Smoking marijuana in public is illegal in Massachusetts, but city officials want to “give police some teeth” with added local regulations.
Under a proposed Lowell ordinance, those who consume marijuana in public would be fined $100 for the first offense, $200 for the second offense, $300 for the third offense and for subsequent offenses.
“Prohibiting the consumption of marijuana in public will promote good order and decorum in the streets and public spaces of the City of Lowell,” the proposed ordinance reads.
City Councilor David Conway had made a motion last month for the city to review the feasibility of drafting an ordinance prohibiting marijuana use in public.
Under state law, marijuana use in public is not legal. This ordinance could lead to stricter penalties to deter use, councilors say.
“I’ve heard so many complaints and concerns recently,” Conway said Tuesday evening. “The citizens of Lowell deserve to go into a park and not be dealing with smoke.”
City Solicitor Christine O’Connor said this ordinance is intended to mirror prohibitions regarding drinking alcohol in public.
“While this is an evolving area of law and may require further amendments, this proposed ordinance is intended to provide the police with added local regulations, in addition to existing state laws,” she wrote to the City Council.

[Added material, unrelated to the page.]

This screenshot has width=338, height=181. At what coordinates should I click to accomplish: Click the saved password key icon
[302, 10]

Under the proposed ordinance, a “public place” includes streets, sidewalks, parks, plazas, bridges, front yards, backyards, driveways and more.

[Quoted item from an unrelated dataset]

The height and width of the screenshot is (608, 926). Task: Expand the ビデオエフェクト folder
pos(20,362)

City Councilor John Leahy asked about someone standing in their yard and smoking marijuana. He questioned whether the city would be overstepping its bounds by preventing someone from smoking marijuana on their private property.
“You can have a beer in your yard, so I’m not sure why people couldn’t smoke in their yard,” Leahy said.

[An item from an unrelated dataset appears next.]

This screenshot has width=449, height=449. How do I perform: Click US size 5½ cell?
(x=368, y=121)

There will be a public hearing for this ordinance on May 29.
The City Council also approved recreational marijuana dispensary zoning regulations Tuesday evening.
Recreational marijuana dispensaries will not be allowed to open within 500 feet of an elementary school, middle school, secondary school, or any school or college with students under 21 years old.
Some communities have voted to ban marijuana dispensaries, but the City Council has focused on zoning.
Lowell voters approved Question 4 on the 2016 ballot, which legalized recreational marijuana, by 56 to 44 percent.
In addition to the school regulation, the proposed zoning rules would prevent dispensaries from opening within 1,000 feet of each other. They also could not have any walk-up or drive-through service.
Further, the building must be designed to prevent marijuana odors from leaving the property line. Also, marijuana and tobacco products cannot be smoked, ingested or otherwise consumed in the building.
The applicant will have to submit a security plan that must be approved by the Lowell Police Department.
The City Council also on Tuesday accepted a state law that imposes an excise tax on retail marijuana sales.
The maximum established tax rate by statute is 3 percent of total sales.